Photos by Laura Guido / Whidbey News-Times 
                                Alexis Kunze, a freshman NJROTC member, plants a flag near the grave of a veteran Nov. 3 at Maple Leaf Cemetery.

Photos by Laura Guido / Whidbey News-Times Alexis Kunze, a freshman NJROTC member, plants a flag near the grave of a veteran Nov. 3 at Maple Leaf Cemetery.

Flags planted in memory of fallen soldiers

Volunteers honored service members eight days before the 100th anniversary of Armistice Day.

Whidbey News-Times

WHIDBEY ISLAND — More than 500 small American flags stood throughout the grounds at Maple Leaf Cemetery on Nov. 3. More adorn the graves of veterans at Sunnyside and Bayview cemeteries in Central and South Whidbey.

Volunteers braved heavy rain to honor fallen military service members eight days before the 100th anniversary of Armistice Day.

The gesture is sponsored by the Oak Harbor Military Officers Association of America, and two dozen volunteers from NJROTC helped carry it out.

This is the sixth year MOAA has placed the flags for Veterans Day.

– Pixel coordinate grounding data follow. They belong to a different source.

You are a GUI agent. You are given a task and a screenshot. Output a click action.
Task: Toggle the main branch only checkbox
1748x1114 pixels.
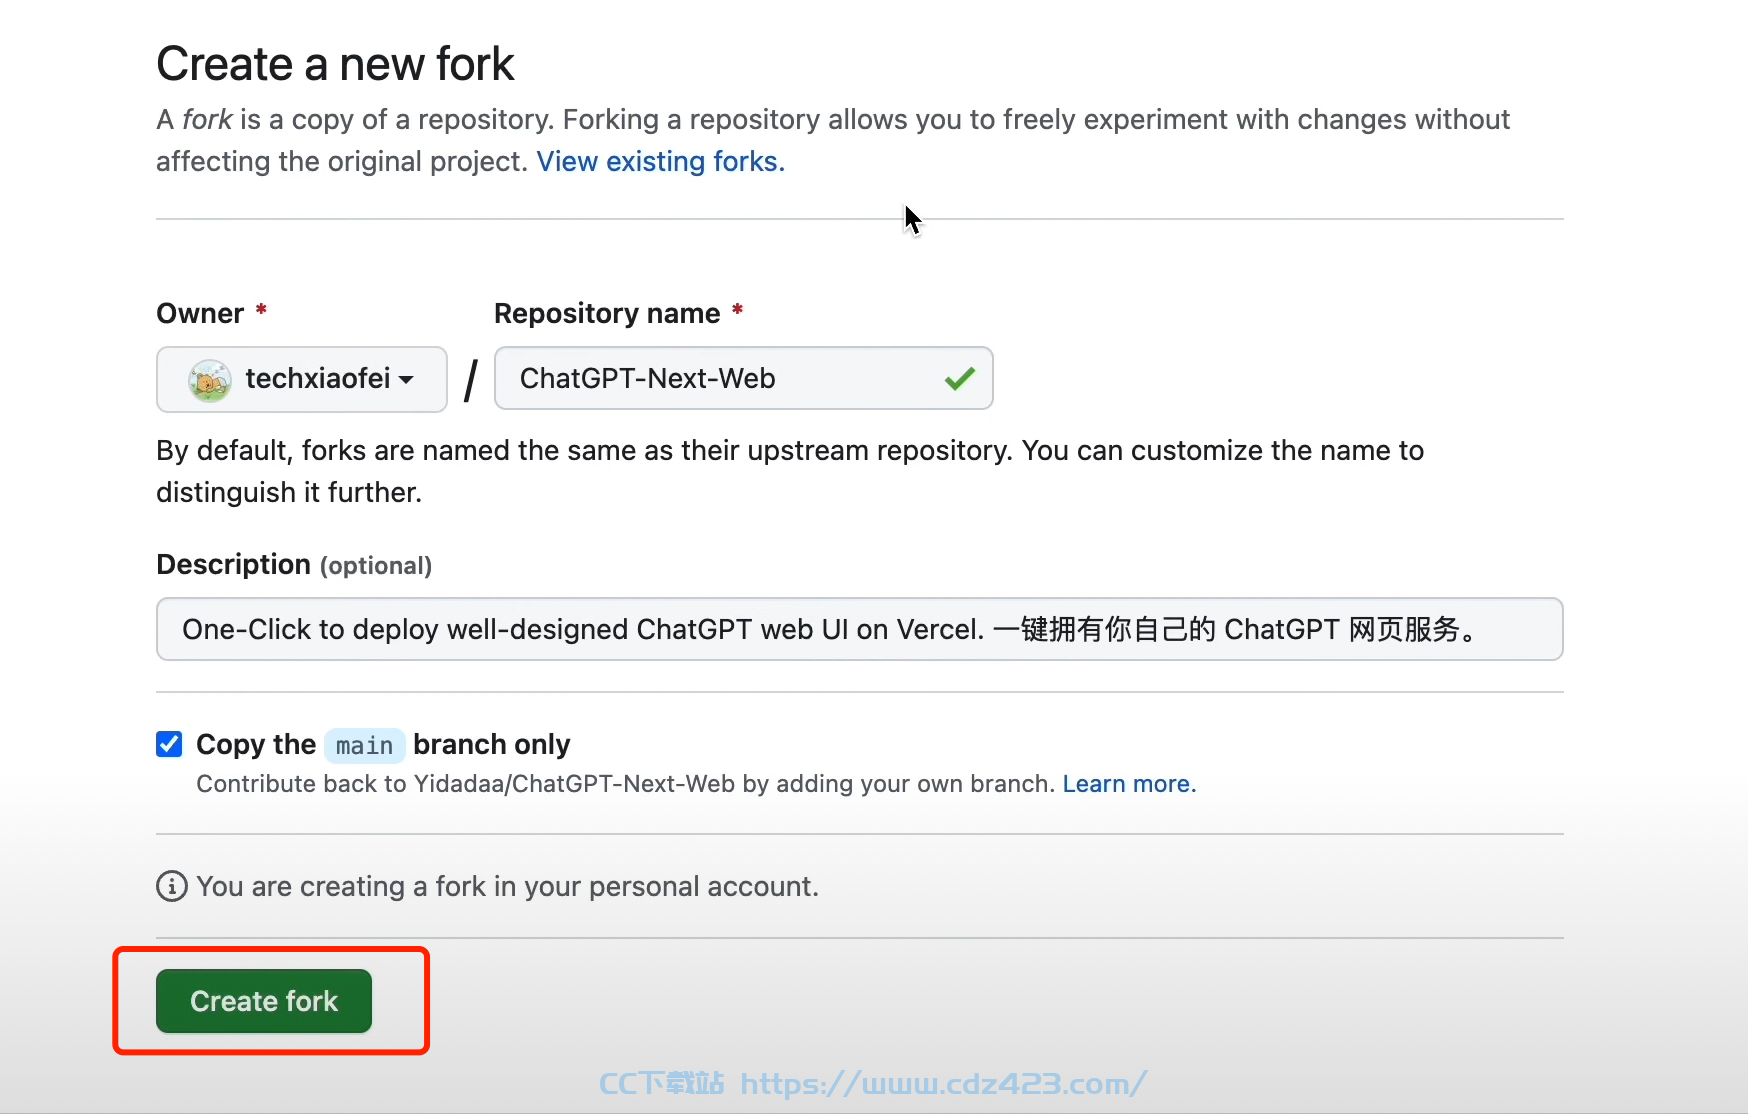(x=169, y=744)
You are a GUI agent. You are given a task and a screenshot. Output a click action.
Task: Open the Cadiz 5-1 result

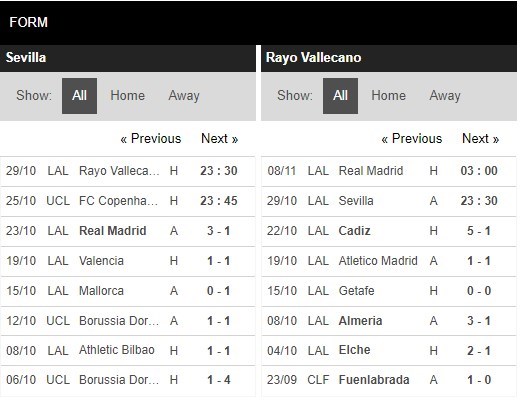pos(389,231)
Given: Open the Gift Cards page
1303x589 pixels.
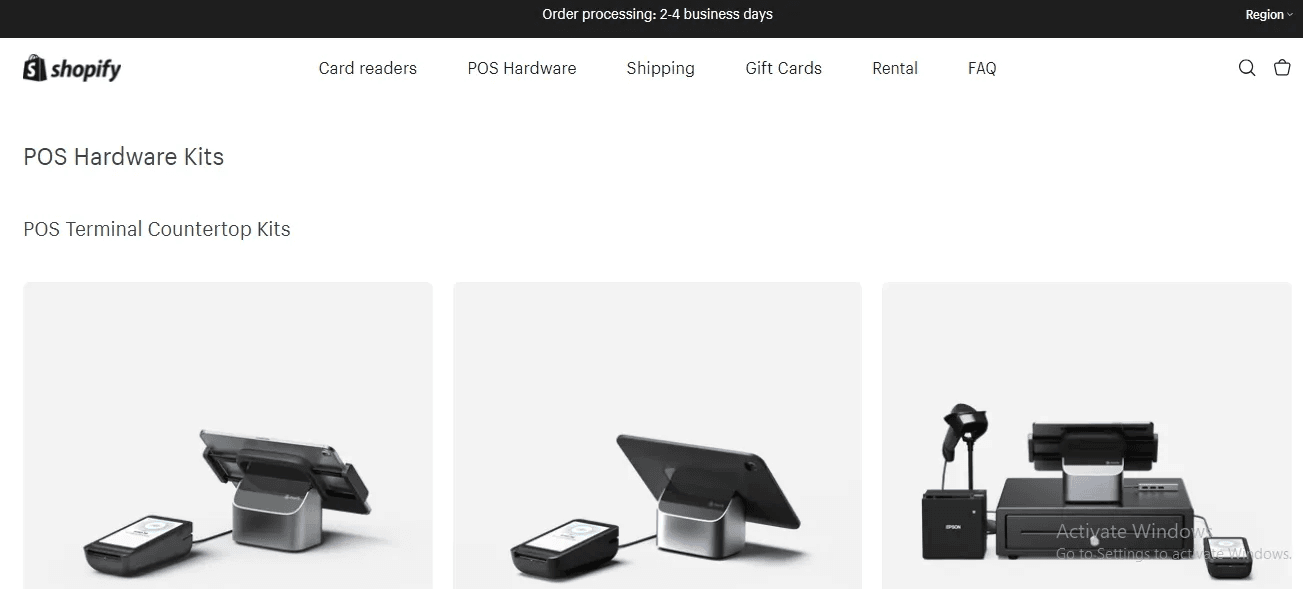Looking at the screenshot, I should (783, 68).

The event included a prayer led by Navy League Chaplain David Lura, an explanation of what was happening by MOAA member David Cohick and a performance of taps by Oak Harbor High School band teacher Brandon Nelson.

Andrea Kunze looks for gravestones belong to veterans to place a flag near. She and other volunteers participated in the annual event held by the Whidbey Island Military Officers Association to honor fallen service members Saturday morning at Maple Leaf Cemetery in Oak Harbor. (Laura Guido/Whidbey News-Times)

Andrea Kunze looks for gravestones belong to veterans to place a flag near. She and other volunteers participated in the annual event held by the Whidbey Island Military Officers Association to honor fallen service members Saturday morning at Maple Leaf Cemetery in Oak Harbor. (Laura Guido/Whidbey News-Times)

Many attendees had fallen military members in their families.

“I have a personal connection to this cemetery,” said James Hart, an Oak Harbor High School sophomore and member of NJROTC. “My grandfather is buried here.”

“I wanted to pay my respects again, and honor all the veterans here.”

Each flag, which Cohick hailed as a “beacon of freedom,” will fly for two weeks.

Andrea Kunze walked solemnly through the rows of headstones with her two daughters, both of whom are in NJROTC.

“It’s a special thing to do,” she said. “I just appreciate what they gave.”

Ed Hickey, a veteran and MOAA member, was one of the first volunteers to begin planting the stars and stripes Nov. 3. He’s participated every year.

“It’s just something I feel I have to do,” Hickey said. “… Lots of my friends are buried here.”